Tous ces petits subterfuges compromettaient la dignité de la couronne. Le lieutenant civil enregistra du très-exprès commandement du roi[1].

On ne délibéra point. Tout Paris s’obstina à tourner la chambre royale en ridicule ; elle s’y accoutuma si bien, qu’elle-même s’assembla quelquefois en riant, et qu’elle plaisantait de ses arrêts.

Il arriva cependant une affaire sérieuse. Je ne sais quel fripon, nommé Sandrin, ayant été condamné à être pendu par le Châtelet, en appela à la chambre royale, qui confirma la sentence. Le Châtelet prétendit qu’on ne devait en appeler qu’au parlement, et refusa de pendre le coupable. Le rapporteur de cette cause criminelle, nommé Milon, fut mis à la Bastille pour n’avoir point fait pendre Sandrin. Le Châtelet alors cessa ses fonctions comme le parlement[2] ; il n’y eut plus aucune justice dans Paris. Aussitôt lettres de cachet au Châtelet pour rendre la justice ; enlèvement de trois conseillers des plus ardents. La moitié de Paris riait, et l’autre moitié murmurait. Les convulsionnaires protestaient que ces démêlés finiraient tragiquement ; et ce qu’on appelle à Paris la bonne compagnie assurait que tout cela ne serait jamais qu’une mauvaise farce.

===

Consigne 1
Selon le texte, pourquoi le rapporteur Milon fut-il mis à la Bastille ?

===

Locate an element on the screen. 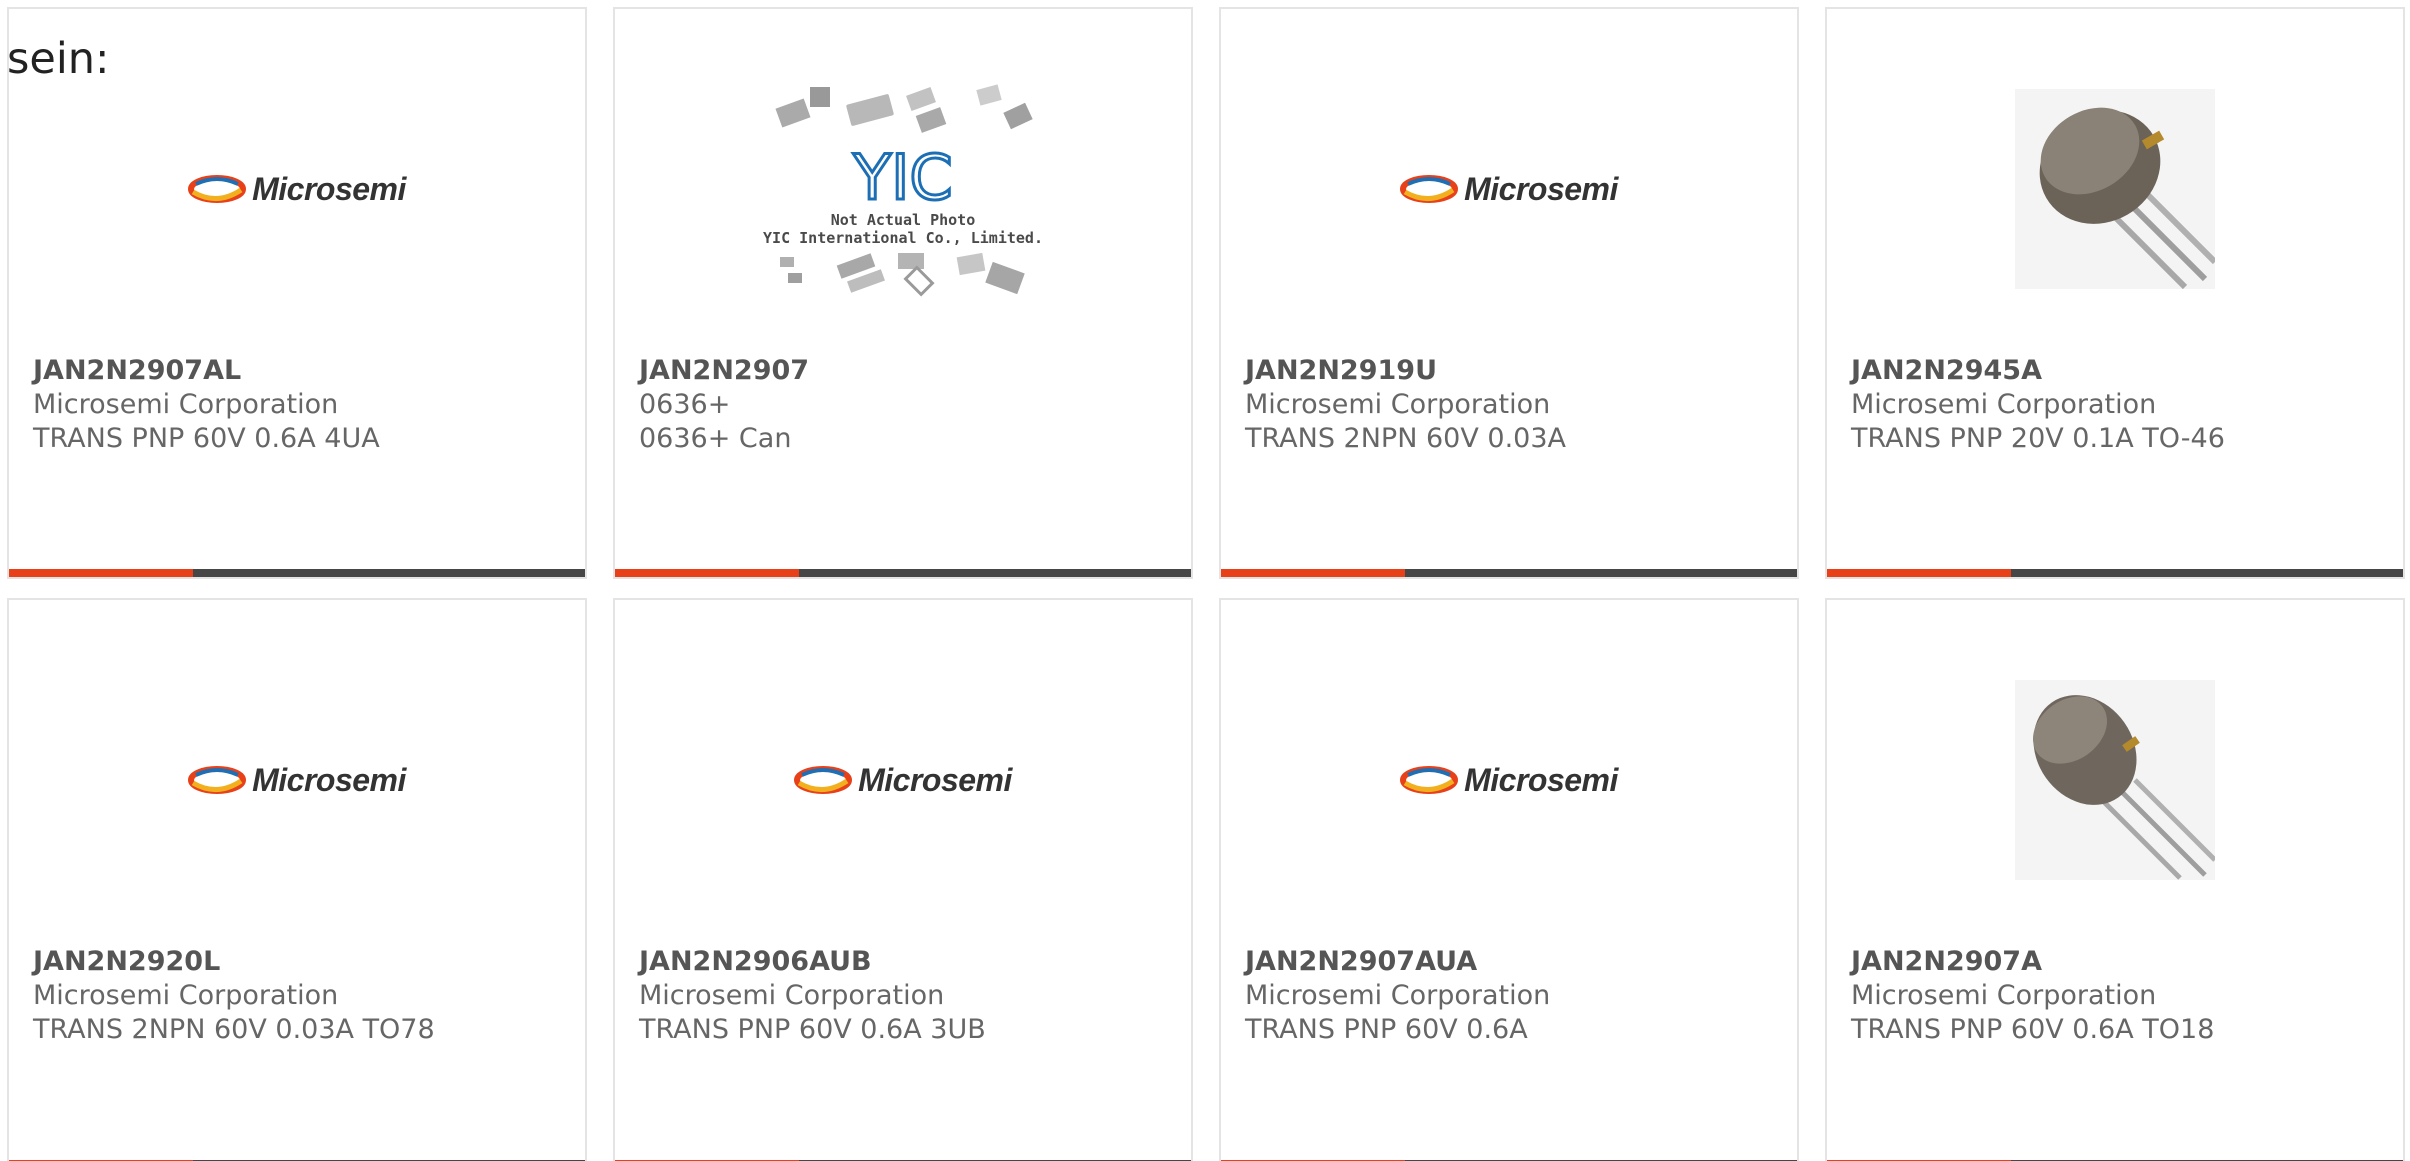  part-number: JAN2N2945A is located at coordinates (1946, 371).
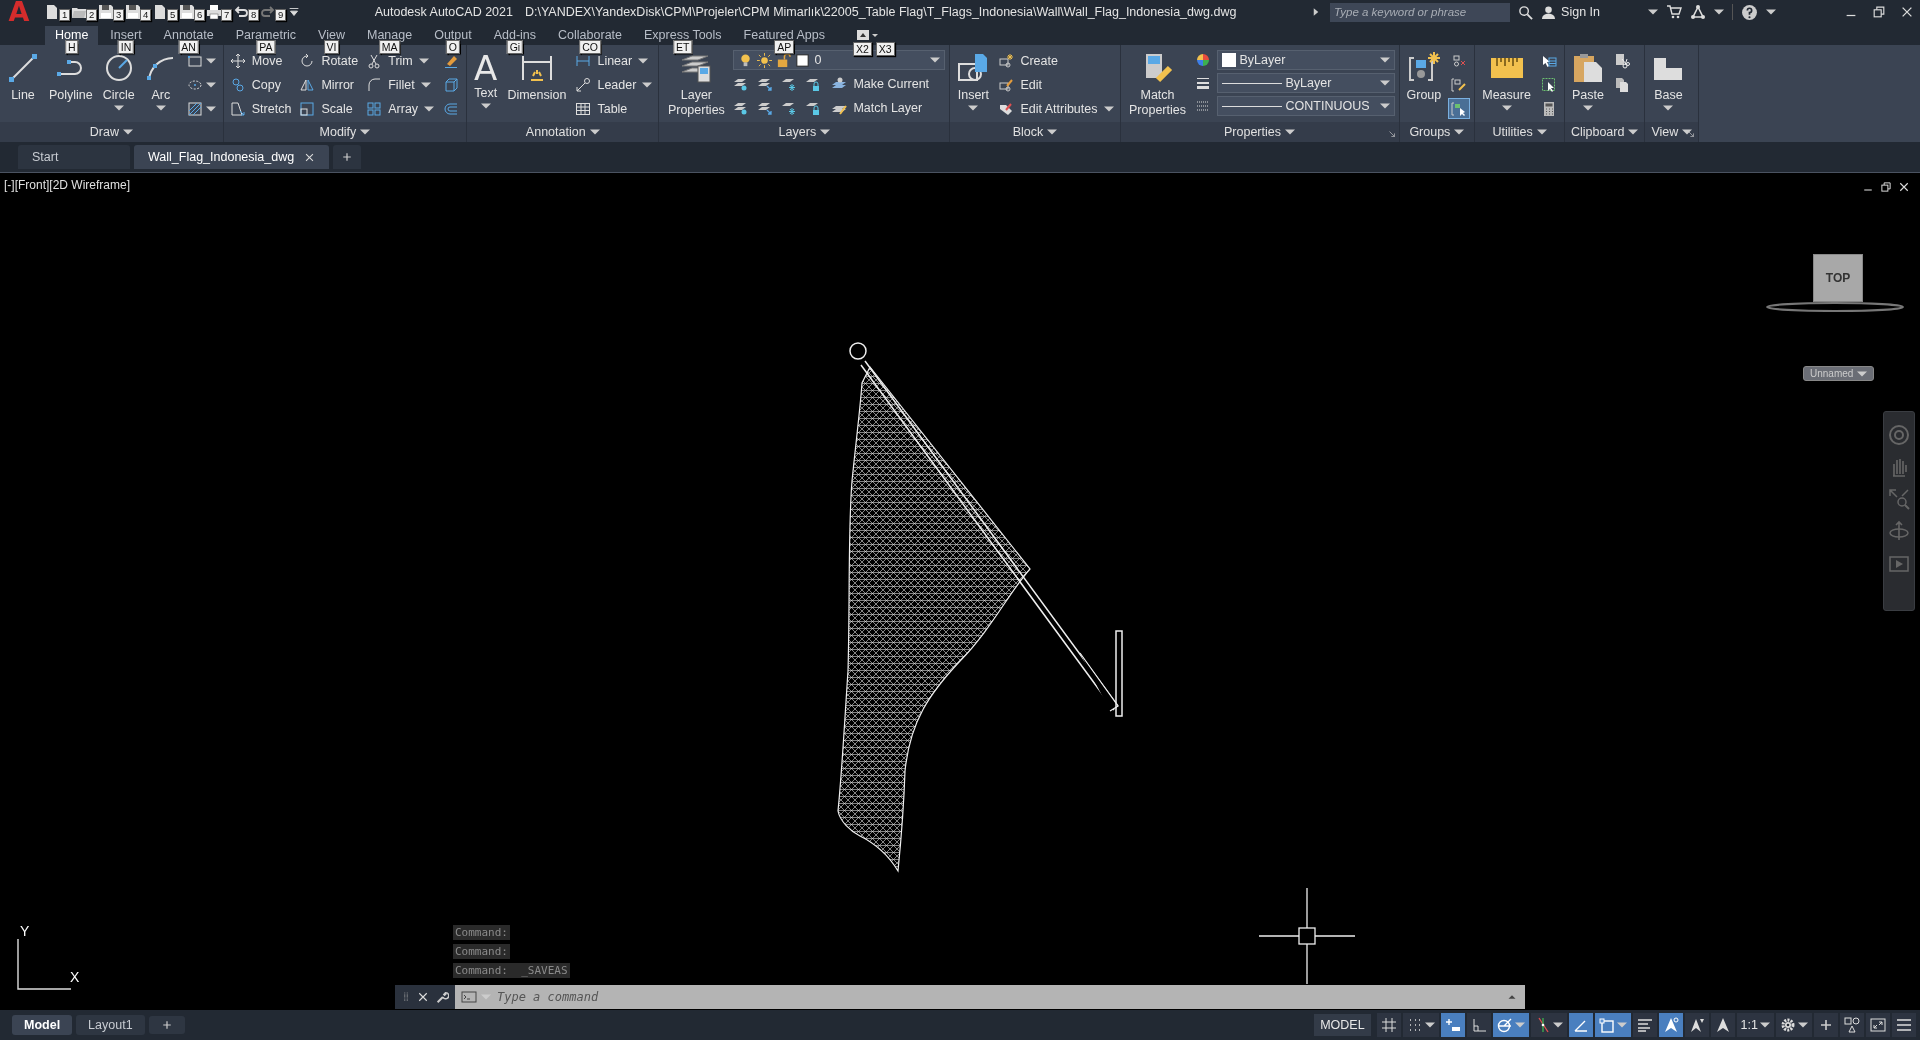 The image size is (1920, 1040). What do you see at coordinates (166, 1025) in the screenshot?
I see `new-layout-button` at bounding box center [166, 1025].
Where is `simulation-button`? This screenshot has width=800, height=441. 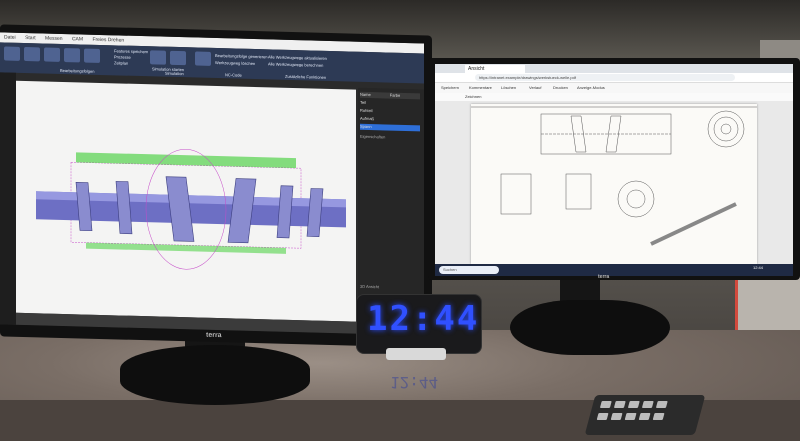
simulation-button is located at coordinates (158, 58).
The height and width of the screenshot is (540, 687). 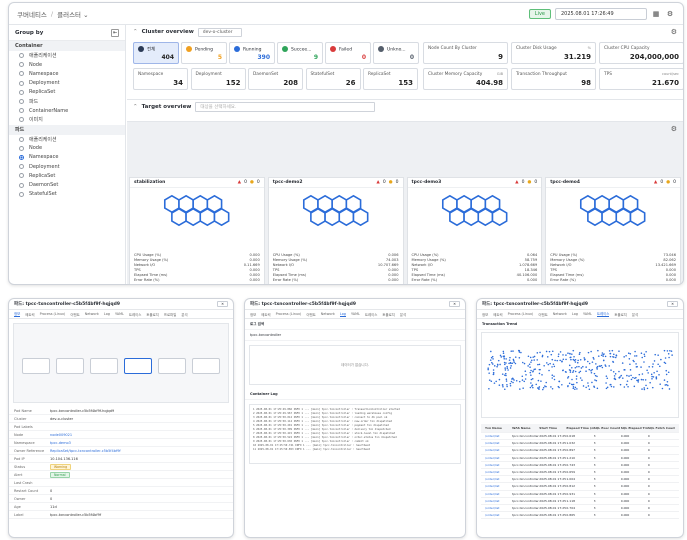 What do you see at coordinates (390, 79) in the screenshot?
I see `count-card: ReplicaSet 153` at bounding box center [390, 79].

===

Consigne 2
Dans la liste, recopiez mot pour mot tout ce qui va de la ligne contenant « has width=800, height=441. » jusqu'à la ligne contenant « simulation-button is located », ces deux lignes incluses. Laissez les images de côté.

Zone de réponse 1
Pour n'avoir point fait pendre Sandrin.

Zone de réponse 2
Where is `simulation-button`? This screenshot has width=800, height=441. 
simulation-button is located at coordinates (158, 58).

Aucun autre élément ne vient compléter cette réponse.